* **Exercise brief**
Write the data below out in full, exactly as it stands.

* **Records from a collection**

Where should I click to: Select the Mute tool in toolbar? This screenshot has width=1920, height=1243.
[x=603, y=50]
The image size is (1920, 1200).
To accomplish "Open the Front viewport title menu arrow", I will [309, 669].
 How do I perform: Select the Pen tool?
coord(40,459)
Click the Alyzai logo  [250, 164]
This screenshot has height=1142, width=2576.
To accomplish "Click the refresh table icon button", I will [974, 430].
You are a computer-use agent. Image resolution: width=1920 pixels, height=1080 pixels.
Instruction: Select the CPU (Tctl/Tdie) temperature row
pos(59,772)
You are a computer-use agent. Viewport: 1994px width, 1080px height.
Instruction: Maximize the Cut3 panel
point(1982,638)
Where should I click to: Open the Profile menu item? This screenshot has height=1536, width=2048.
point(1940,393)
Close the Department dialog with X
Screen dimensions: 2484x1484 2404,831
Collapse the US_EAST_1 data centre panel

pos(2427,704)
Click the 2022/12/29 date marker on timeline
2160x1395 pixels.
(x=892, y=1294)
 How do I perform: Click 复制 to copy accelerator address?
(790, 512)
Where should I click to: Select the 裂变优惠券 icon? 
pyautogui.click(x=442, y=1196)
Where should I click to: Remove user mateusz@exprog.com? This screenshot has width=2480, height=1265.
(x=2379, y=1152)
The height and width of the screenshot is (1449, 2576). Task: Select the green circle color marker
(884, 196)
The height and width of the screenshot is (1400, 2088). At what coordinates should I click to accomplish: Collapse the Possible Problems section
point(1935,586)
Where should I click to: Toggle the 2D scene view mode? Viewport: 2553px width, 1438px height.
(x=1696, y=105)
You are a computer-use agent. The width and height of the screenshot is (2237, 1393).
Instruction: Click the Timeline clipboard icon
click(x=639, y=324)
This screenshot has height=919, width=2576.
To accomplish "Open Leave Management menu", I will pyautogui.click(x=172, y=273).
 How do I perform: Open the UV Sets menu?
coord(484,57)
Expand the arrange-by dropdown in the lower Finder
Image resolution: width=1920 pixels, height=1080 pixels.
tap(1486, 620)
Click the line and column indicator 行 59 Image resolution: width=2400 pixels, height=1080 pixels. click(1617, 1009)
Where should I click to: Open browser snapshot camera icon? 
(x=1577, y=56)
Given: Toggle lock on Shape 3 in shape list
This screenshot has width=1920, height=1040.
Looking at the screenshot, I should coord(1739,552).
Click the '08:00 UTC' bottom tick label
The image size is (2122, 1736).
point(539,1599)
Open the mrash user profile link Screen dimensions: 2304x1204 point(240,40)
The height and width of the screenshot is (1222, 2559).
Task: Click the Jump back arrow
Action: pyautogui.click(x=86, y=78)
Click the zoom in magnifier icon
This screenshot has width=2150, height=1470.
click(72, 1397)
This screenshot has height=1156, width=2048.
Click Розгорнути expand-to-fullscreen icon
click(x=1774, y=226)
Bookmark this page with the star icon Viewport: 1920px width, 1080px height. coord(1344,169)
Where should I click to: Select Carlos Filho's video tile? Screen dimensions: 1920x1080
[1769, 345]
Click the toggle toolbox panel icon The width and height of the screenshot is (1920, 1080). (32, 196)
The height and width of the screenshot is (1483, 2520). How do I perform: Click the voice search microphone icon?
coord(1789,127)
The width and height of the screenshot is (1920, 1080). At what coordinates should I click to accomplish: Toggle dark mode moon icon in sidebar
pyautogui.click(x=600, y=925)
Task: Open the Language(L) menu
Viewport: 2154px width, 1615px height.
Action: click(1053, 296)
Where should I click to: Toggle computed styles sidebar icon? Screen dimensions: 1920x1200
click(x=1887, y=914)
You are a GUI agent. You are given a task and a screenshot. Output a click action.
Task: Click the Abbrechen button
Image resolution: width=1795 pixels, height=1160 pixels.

* **Written solution**
Where should I click to: Select the Mute tool in toolbar? This screenshot has width=1920, height=1243.
[x=603, y=50]
The image size is (1920, 1200).
To accomplish "Open the Front viewport title menu arrow", I will [309, 669].
 How do I perform: Select the Pen tool?
coord(40,459)
Click the Alyzai logo  [250, 164]
This screenshot has height=1142, width=2576.
To accomplish "Click the refresh table icon button", I will [974, 430].
You are a computer-use agent. Image resolution: width=1920 pixels, height=1080 pixels.
Instruction: Select the CPU (Tctl/Tdie) temperature row
pos(59,772)
You are a computer-use agent. Viewport: 1994px width, 1080px height.
Instruction: Maximize the Cut3 panel
point(1982,638)
Where should I click to: Open the Profile menu item? This screenshot has height=1536, width=2048.
point(1940,393)
Close the Department dialog with X
Screen dimensions: 2484x1484 2404,831
Collapse the US_EAST_1 data centre panel

pos(2427,704)
Click the 2022/12/29 date marker on timeline
2160x1395 pixels.
(x=892, y=1294)
 How do I perform: Click 复制 to copy accelerator address?
(790, 512)
Where should I click to: Select the 裂变优惠券 icon? 
pyautogui.click(x=442, y=1196)
Where should I click to: Remove user mateusz@exprog.com? This screenshot has width=2480, height=1265.
(x=2379, y=1152)
The height and width of the screenshot is (1449, 2576). Task: Select the green circle color marker
(884, 196)
The height and width of the screenshot is (1400, 2088). At what coordinates should I click to accomplish: Collapse the Possible Problems section
point(1935,586)
Where should I click to: Toggle the 2D scene view mode? Viewport: 2553px width, 1438px height.
(x=1696, y=105)
You are a computer-use agent. The width and height of the screenshot is (2237, 1393).
Instruction: Click the Timeline clipboard icon
click(x=639, y=324)
This screenshot has height=919, width=2576.
To accomplish "Open Leave Management menu", I will pyautogui.click(x=172, y=273).
 How do I perform: Open the UV Sets menu?
coord(484,57)
Expand the arrange-by dropdown in the lower Finder
Image resolution: width=1920 pixels, height=1080 pixels.
tap(1486, 620)
Click the line and column indicator 行 59 Image resolution: width=2400 pixels, height=1080 pixels. click(1617, 1009)
Where should I click to: Open browser snapshot camera icon? 
(x=1577, y=56)
Given: Toggle lock on Shape 3 in shape list
This screenshot has width=1920, height=1040.
Looking at the screenshot, I should coord(1739,552).
Click the '08:00 UTC' bottom tick label
The image size is (2122, 1736).
point(539,1599)
Open the mrash user profile link Screen dimensions: 2304x1204 point(240,40)
The height and width of the screenshot is (1222, 2559).
Task: Click the Jump back arrow
Action: pyautogui.click(x=86, y=78)
Click the zoom in magnifier icon
This screenshot has width=2150, height=1470.
click(72, 1397)
This screenshot has height=1156, width=2048.
Click Розгорнути expand-to-fullscreen icon
click(x=1774, y=226)
Bookmark this page with the star icon Viewport: 1920px width, 1080px height. coord(1344,169)
Where should I click to: Select Carlos Filho's video tile? Screen dimensions: 1920x1080
[1769, 345]
Click the toggle toolbox panel icon The width and height of the screenshot is (1920, 1080). (32, 196)
The height and width of the screenshot is (1483, 2520). How do I perform: Click the voice search microphone icon?
coord(1789,127)
The width and height of the screenshot is (1920, 1080). At what coordinates should I click to accomplish: Toggle dark mode moon icon in sidebar
pyautogui.click(x=600, y=925)
Task: Open the Language(L) menu
Viewport: 2154px width, 1615px height.
Action: click(1053, 296)
Where should I click to: Toggle computed styles sidebar icon? Screen dimensions: 1920x1200
click(x=1887, y=914)
You are a GUI agent. You are given a task and a screenshot. Output a click action.
Task: Click the Abbrechen button
Image resolution: width=1795 pixels, height=1160 pixels.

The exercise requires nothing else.